Research Project: Sustainable Approaches for Pest Management in Vegetable Crops

Location: Vegetable Research

Title: Multipartite interactions involving sweetpotato and its leaf microbiome

item ADAMS, ALISON - University Of Tennessee
item RICKMAN, TARA - University Of Tennessee
item Wadl, Phillip
item YENCHO, CRAIG - North Carolina State University
item OLUKOLU, BODE - University Of Tennessee

Submitted to: Meeting Abstract
Publication Type: Abstract Only
Publication Acceptance Date: 12/15/2019
Publication Date: N/A
Citation: N/A

Interpretive Summary:

Technical Abstract: Sweetpotato, Ipomoea batatas, is an important crop for food security with global production of over 100 million metric tons annually.

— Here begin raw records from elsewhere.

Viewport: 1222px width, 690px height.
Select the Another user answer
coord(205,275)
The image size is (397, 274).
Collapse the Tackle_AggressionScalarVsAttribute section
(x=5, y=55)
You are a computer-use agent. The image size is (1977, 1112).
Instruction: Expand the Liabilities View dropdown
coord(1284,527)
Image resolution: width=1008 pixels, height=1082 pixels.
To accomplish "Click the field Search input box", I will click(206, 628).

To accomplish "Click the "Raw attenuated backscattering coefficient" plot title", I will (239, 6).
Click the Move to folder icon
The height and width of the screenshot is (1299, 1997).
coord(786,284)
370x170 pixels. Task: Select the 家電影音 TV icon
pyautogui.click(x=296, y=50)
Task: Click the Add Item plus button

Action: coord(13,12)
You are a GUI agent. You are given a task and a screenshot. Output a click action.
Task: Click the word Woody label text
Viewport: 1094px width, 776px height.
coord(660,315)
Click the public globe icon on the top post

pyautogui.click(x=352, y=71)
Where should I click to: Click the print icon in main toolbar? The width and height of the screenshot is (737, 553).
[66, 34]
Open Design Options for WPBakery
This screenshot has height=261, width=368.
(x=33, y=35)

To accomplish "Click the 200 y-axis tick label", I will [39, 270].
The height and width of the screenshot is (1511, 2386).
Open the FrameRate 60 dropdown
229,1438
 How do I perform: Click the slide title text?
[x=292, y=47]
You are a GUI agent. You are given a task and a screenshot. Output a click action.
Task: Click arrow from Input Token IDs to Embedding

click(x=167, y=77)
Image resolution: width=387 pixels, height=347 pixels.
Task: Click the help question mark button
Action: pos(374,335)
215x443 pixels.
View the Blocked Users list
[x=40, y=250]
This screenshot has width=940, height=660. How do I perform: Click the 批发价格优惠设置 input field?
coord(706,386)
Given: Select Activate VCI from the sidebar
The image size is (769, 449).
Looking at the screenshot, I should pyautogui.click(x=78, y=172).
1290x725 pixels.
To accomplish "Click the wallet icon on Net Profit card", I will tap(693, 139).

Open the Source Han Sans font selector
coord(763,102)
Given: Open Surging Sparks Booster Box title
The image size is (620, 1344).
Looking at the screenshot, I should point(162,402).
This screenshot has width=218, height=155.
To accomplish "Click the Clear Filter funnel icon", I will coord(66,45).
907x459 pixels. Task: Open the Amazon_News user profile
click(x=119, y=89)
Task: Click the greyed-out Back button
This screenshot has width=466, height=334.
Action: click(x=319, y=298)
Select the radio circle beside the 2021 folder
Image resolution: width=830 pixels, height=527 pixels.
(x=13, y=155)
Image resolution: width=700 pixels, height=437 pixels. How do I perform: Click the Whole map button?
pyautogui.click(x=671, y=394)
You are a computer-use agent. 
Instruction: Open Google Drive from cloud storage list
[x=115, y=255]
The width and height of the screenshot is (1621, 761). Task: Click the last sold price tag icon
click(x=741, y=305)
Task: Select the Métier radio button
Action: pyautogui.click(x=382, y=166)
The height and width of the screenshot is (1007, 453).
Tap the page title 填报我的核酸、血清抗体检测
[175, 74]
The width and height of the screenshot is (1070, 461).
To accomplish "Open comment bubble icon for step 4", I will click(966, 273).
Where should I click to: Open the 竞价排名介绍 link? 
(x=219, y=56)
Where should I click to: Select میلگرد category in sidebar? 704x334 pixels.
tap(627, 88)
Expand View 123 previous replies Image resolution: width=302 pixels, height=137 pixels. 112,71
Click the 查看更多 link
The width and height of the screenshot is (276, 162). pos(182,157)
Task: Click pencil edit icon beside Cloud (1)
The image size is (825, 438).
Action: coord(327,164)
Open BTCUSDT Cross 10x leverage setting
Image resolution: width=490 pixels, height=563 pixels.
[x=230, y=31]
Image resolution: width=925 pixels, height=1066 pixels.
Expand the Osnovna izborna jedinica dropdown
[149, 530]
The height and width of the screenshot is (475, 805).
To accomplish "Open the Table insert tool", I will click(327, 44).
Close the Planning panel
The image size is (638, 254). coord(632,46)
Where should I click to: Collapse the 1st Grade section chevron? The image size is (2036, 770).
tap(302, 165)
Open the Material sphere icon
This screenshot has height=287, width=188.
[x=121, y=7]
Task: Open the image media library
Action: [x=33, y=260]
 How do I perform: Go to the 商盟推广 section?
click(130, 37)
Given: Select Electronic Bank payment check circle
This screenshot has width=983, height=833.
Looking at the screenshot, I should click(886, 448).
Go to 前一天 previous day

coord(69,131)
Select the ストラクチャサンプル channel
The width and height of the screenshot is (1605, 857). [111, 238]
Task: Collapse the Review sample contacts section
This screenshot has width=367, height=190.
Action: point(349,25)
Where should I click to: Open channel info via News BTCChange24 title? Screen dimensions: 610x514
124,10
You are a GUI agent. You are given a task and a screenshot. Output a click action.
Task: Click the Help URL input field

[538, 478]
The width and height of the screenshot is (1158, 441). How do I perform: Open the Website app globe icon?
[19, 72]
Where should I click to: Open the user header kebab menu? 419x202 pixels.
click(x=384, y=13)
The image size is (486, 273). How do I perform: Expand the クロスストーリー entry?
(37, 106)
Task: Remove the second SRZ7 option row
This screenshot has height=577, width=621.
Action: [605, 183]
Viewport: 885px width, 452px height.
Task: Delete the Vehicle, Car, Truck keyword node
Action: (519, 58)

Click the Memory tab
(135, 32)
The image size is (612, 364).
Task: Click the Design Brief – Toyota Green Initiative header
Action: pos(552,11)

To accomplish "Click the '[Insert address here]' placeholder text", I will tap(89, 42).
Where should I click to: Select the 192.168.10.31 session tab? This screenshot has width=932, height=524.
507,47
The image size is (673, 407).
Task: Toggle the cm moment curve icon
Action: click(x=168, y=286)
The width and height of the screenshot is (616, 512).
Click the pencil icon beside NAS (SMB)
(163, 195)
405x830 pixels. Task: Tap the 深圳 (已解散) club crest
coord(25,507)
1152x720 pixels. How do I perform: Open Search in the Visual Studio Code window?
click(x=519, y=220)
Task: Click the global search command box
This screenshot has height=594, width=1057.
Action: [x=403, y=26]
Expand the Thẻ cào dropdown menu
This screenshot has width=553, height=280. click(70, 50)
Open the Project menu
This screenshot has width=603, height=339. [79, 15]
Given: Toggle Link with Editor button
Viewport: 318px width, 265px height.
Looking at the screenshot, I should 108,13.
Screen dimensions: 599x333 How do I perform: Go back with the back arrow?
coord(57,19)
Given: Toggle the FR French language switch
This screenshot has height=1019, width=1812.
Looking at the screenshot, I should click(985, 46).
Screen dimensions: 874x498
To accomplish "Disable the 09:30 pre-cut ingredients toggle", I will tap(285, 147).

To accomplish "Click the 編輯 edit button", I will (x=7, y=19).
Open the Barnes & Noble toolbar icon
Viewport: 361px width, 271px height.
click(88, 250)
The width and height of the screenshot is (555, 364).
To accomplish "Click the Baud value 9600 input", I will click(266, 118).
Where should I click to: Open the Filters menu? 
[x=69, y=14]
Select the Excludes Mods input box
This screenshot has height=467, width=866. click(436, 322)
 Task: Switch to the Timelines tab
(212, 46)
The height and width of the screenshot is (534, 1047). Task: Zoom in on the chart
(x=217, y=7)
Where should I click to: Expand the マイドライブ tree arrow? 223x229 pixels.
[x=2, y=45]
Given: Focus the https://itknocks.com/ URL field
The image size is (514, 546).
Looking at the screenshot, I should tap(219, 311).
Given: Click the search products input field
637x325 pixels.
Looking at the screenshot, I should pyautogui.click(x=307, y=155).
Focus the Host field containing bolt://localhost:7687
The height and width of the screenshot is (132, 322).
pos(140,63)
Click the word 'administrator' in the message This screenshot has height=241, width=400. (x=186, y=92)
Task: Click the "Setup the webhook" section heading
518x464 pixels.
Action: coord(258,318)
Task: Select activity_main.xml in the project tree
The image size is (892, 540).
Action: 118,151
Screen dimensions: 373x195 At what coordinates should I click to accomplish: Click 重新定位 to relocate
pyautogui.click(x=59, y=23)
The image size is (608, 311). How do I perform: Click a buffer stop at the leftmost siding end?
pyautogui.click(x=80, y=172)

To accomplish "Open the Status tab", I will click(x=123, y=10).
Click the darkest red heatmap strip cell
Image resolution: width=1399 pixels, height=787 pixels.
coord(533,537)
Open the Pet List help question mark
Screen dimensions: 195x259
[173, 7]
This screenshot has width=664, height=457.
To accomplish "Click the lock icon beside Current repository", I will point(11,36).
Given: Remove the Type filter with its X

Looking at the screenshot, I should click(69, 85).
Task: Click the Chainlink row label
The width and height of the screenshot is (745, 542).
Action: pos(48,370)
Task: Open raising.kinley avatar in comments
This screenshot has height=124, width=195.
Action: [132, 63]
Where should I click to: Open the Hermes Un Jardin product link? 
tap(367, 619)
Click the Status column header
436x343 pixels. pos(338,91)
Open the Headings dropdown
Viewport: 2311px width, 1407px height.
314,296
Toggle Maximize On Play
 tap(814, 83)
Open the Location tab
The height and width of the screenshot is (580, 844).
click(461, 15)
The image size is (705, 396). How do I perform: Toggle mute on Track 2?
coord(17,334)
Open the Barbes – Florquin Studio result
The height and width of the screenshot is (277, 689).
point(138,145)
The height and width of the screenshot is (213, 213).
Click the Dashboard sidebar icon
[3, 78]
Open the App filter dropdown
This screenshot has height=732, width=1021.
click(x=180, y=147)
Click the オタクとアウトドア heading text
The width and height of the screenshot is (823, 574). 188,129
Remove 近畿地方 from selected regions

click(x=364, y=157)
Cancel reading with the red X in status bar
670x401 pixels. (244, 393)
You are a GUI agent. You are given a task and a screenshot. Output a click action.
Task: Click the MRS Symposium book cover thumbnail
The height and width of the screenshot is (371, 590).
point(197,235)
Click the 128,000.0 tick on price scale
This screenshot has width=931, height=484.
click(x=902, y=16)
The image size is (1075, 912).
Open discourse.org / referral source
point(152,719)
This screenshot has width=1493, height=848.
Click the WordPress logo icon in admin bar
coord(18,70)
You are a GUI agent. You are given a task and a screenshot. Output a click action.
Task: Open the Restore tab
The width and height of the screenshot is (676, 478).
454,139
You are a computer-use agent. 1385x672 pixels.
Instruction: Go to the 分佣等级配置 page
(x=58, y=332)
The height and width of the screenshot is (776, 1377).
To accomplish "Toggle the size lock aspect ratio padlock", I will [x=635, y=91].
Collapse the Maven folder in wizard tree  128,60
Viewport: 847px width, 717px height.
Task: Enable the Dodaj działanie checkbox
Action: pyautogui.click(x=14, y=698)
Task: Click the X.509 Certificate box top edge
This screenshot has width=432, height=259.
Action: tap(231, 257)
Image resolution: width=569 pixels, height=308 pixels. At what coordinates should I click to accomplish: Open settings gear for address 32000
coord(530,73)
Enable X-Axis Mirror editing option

However, up to 50% of Sweetpotato yields are lost to plant viruses. In addition to host genetic control of disease progression, host-associated biotic factors might explain a significant proportion of variation in viral disease severity and symptoms. The complexity of these factors tend to reduce utility of breeding models for crop improvement. To develop a robust and predictive model to dissect the impacts of sweetpotato and microbial genetics on phenotypic expression, we present a study that integrates high-density SNP data and meta-data derived from the leaf microbiomes of 767 sweetpotato accessions. The strain-level profile of the microbiomes was analyzed using Qmatey. Six sweetpotato viruses were identified, along with several pathogenic and beneficial organisms. GWASPoly was used to identify 80,000 dosage-based associated single nucleotide polymorphism (SNPs) underlying molecular interactions between sweetpotato and individuals within the microbiome. These associations were modeled based on additive and various dominance effect models that account for allele dosage. Plausible functions of candidate genes co-localized with significantly associated SNPs are described based on functional annotations of gene orthologs. An initial inquiry revealed associations between viral presence and enrichment of host genes that function in intracellular signaling, transport, and disease resistance. The comprehensive insight into multi-way interactions within the microbiome holds great promise for precision breeding by providing more accurate models that account for biotic factors within the environment.